Japanese take pride in doing things as a group. From an early age children are taught to work together and to value belonging to a group and to society. To westerners who are raised to be more individualistic this way of working together often looks strange. Even sports practice emphasize team action where westerners usually wouldn’t consider teams, even tennis is a group activity in Japanese schools! One place even the casual tourist can see this way of group work in action is during the festivals where neighborhood associations of school kids (少年) and even youth (青年) take part in formal and informal groups. Most activities involve shouting! I took these photos of the seinensodai (青年総代), a youth organization helping out at the Kurayami Matsuri in Tokyo’s Fuchu City. Groups of them would gather around town and move together towards the main shrine of the festival while encouraging themselves, each other and other people attending the festival to put more energy into it with shouts and jumping. And, I suspect part of is to warm up for the heavy work of carrying the shrines around town!

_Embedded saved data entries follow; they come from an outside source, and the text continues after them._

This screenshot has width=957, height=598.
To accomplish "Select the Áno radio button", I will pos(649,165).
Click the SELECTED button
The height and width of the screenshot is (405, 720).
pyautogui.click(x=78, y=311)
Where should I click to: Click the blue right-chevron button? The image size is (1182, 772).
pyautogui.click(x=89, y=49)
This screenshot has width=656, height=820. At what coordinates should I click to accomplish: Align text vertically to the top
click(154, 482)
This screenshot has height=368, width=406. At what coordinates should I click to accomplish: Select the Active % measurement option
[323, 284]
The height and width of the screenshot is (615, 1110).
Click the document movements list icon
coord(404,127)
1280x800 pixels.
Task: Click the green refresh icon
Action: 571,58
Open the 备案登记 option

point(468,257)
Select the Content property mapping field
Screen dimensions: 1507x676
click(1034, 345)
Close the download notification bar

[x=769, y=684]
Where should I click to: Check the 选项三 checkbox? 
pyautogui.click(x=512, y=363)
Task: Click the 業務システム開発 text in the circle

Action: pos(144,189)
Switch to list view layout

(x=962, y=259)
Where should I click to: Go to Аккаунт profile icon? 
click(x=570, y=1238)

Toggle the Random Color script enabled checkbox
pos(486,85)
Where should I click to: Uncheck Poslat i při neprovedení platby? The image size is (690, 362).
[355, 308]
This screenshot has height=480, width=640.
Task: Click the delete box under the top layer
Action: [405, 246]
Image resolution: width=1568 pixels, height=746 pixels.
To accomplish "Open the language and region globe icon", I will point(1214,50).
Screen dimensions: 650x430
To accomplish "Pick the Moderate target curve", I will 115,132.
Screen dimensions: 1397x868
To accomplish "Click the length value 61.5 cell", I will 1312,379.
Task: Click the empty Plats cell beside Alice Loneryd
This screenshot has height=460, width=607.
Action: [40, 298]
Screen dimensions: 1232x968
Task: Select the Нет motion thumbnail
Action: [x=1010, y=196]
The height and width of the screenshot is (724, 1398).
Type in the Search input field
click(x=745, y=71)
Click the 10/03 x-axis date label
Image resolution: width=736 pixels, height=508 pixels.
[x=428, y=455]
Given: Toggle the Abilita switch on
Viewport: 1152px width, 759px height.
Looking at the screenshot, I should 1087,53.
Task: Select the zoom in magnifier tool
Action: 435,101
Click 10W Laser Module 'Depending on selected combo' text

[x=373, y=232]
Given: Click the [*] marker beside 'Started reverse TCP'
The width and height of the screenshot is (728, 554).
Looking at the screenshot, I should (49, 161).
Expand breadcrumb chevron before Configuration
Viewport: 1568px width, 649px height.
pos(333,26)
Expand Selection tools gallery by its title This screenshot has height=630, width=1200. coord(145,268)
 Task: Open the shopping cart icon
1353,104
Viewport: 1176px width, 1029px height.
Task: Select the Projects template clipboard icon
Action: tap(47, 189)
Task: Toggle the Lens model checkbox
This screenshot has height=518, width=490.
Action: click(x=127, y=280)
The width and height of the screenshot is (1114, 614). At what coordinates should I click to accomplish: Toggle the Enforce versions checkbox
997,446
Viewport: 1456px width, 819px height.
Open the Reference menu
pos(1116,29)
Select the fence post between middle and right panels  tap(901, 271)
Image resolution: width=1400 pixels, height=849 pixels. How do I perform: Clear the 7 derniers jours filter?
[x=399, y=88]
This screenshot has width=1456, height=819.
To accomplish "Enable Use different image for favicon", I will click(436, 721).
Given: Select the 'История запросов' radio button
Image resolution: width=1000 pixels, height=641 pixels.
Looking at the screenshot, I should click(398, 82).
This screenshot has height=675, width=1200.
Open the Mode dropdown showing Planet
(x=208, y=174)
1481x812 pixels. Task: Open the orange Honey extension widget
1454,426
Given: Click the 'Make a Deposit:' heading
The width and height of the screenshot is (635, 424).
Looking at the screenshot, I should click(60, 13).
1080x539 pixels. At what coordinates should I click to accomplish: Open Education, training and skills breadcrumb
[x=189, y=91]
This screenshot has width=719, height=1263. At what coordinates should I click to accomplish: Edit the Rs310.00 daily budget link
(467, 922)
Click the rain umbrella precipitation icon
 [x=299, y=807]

I don’t know about your country, but just sometimes even amateur folk dance troupes get the rock star treatment! It happened at the end of the Awaodori festival in Tokyo’s Shimokitzawa district last weekend, the Shinoburen from Koenji performed their set piece on barely enough ground to walk on, let alone dance. There were just so many people crowded around to catch the set. People cheered, clapped and shouted encouragement to the dancers as they braved near record levels of heat to entertain us. It must be great to be the center of all that love and energy! If you have ever seen an Awaodori street performance like this you will know what I mean when I say that I was enjoying the buzz from an Awodori high! Granted, Shinoburen is one of the bigger and more famous teams in Tokyo, but I dare say they have some of the most dedicated fans! I really can’t wait for the huge Koenji festival in Tokyo at the end of this month. Just a few more days to go…!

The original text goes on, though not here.